Milton is the managing owner of Zapatas - a Florida boy who knocked around Asia for several years before buying into the Suzhou restaurant business. He is the gentleman in the DJ's booth in the photo at top. Milton turned around a struggling, if not failing, operation by following a very simple rule - talking to his customers and working very, very hard to give them what they wanted. To the point where his patrons actually participate in the business. For example, every Sunday is a barbeque that is coordinated by an expat from Texas. Every Thursday is quiz night, organized by quixotic Brit named Duncan.
For the anniversary party, Milton invited all the regulars for an hour of free drinks. He also hired some traditional Chinese Lion Dancers to entertain the crowd. The photos do not do the Lion Dancers justice. They snaked their way through the crowd as they danced and performed acrobatics to the beat of their drum corps.

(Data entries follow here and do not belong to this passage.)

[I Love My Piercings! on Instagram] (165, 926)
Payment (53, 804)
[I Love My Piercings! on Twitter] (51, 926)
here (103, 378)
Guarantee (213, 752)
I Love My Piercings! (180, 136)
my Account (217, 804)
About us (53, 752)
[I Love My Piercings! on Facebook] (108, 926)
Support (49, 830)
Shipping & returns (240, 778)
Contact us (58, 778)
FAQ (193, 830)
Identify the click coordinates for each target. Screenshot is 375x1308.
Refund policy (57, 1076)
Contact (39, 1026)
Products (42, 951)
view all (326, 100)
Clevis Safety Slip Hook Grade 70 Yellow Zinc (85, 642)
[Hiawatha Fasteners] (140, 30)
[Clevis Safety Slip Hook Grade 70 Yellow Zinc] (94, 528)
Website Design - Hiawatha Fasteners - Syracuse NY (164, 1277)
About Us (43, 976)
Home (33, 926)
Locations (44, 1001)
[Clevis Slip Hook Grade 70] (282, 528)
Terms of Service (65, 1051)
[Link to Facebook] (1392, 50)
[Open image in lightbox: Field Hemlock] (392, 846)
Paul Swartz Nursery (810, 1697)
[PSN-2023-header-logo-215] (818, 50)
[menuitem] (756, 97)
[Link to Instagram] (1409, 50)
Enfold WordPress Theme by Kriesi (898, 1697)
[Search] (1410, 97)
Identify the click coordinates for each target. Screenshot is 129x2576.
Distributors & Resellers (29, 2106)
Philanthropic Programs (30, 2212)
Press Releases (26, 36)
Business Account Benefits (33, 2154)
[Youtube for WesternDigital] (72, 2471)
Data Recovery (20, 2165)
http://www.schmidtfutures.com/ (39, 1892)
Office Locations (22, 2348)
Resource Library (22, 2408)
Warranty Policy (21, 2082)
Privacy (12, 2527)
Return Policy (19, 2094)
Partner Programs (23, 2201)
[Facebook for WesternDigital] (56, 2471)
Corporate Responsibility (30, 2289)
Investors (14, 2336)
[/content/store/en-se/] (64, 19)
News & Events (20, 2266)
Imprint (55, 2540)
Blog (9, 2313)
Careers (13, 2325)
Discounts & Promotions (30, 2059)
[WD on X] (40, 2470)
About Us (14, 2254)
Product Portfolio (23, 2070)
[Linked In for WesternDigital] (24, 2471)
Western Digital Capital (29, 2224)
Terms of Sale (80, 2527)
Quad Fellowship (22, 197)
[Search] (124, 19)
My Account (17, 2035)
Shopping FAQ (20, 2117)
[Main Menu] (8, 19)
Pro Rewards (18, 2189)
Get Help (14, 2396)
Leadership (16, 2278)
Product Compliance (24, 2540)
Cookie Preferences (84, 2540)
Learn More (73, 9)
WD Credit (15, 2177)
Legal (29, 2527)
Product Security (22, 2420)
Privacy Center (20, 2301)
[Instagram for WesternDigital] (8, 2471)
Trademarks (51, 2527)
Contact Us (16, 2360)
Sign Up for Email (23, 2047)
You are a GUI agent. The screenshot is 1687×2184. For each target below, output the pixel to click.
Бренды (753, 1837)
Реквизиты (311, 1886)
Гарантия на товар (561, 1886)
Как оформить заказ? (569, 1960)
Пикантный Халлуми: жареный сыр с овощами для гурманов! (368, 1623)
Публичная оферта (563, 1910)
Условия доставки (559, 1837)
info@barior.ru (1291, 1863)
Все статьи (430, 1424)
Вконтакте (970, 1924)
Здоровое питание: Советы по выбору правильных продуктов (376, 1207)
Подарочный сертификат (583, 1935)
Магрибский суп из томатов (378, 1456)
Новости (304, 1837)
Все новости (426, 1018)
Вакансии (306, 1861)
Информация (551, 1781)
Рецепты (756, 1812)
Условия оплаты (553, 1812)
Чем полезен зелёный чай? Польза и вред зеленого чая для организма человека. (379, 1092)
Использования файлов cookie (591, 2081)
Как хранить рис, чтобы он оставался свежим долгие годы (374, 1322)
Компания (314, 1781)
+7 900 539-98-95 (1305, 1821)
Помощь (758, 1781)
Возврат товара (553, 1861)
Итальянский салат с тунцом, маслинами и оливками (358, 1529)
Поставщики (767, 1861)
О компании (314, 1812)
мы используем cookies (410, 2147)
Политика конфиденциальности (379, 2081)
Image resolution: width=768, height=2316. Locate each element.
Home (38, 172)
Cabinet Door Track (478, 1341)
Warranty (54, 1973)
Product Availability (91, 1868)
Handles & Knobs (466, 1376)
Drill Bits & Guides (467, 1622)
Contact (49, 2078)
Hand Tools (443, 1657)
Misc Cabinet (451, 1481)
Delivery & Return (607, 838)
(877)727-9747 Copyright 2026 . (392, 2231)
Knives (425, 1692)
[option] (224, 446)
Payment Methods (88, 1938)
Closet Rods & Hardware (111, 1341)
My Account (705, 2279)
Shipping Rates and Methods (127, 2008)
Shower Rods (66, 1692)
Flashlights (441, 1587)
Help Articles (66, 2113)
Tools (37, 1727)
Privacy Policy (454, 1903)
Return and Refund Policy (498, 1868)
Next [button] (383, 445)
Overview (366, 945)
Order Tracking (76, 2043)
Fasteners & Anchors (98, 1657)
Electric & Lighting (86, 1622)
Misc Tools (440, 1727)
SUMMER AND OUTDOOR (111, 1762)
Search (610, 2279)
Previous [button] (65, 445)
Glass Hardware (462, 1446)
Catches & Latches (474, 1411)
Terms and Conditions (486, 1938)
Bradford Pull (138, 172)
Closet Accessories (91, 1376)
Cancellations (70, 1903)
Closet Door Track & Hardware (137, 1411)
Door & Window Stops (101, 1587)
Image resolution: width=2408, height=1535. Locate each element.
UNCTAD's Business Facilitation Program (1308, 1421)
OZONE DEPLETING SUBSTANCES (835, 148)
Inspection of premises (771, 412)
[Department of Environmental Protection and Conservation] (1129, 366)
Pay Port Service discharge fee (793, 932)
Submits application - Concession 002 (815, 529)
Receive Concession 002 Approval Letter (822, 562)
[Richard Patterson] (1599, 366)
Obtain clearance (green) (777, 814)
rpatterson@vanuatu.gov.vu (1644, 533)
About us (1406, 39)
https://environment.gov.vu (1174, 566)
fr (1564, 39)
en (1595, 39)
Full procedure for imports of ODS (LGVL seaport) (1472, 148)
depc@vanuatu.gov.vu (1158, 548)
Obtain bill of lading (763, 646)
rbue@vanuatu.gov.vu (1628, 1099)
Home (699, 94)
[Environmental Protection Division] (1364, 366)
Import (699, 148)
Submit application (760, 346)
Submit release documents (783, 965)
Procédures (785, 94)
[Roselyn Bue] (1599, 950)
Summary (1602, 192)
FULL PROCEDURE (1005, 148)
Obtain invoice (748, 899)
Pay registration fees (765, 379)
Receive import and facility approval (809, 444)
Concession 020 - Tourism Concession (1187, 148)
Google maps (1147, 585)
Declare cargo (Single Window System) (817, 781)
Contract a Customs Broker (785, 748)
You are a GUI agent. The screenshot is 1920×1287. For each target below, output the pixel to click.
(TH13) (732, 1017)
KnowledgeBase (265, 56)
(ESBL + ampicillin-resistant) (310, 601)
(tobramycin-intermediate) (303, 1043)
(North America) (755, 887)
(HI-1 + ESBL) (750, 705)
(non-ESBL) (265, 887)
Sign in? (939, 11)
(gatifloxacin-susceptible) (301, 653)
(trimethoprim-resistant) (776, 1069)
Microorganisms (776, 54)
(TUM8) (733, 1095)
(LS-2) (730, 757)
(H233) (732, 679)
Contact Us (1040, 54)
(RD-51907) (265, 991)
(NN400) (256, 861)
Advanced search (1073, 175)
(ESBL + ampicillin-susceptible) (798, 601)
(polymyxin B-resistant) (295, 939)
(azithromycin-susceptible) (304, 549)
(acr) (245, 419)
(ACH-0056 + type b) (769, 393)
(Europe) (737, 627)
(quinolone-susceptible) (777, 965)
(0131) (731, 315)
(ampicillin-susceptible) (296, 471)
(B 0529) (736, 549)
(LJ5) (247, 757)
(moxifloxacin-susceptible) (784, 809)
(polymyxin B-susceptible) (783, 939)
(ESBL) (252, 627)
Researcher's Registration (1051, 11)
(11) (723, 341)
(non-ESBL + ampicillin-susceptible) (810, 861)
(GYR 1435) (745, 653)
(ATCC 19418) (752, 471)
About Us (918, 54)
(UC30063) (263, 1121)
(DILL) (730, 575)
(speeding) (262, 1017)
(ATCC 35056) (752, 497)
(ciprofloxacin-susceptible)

The photo below would be the drum corps.
The main bar at Zapata's features retractable railings - railings that can be extended so the bar can be used stage for dancing. The original owners intended the place to be a dance club....a concept more suited to Shanghai and it's younger crowd than to Suzhou's typically middle-aged expat community. Normally, the railing stays lowered. But on anniversary night, the railings were extended and the bar became a stage. The customers become performers. The group below is just getting started in a rendition of the YMCA. That's right...the Village People version of the YMCA from the 1970s. It may not be "cool", but it was fun.
Below is a photo of Theresa with two of the key characters in our story. At right is Milton, the managing owner of Zapata's. At left is Duncan, the host of the Thursday quiz night and the guy who is always there...part employee and part patron.
The place was rocking until the wee hours of the morning. We left relatively early at about 1:00am (which is super late for us) with another couple that lives in our apartment building. At 1:00 am in the morning, it was mostly quiet in Suzhou but not totally quiet. The welders and steelworkers were still hard at work high up in the pair-of-pants construction site. The taxi drivers were washing their taxis with water dipped by the bucket from the fountains outside the apartment complex. The night watchman for the apartment complex was sleeping peacefully at his chair in the guardhouse. we were able to sneak through the open gate without waking him.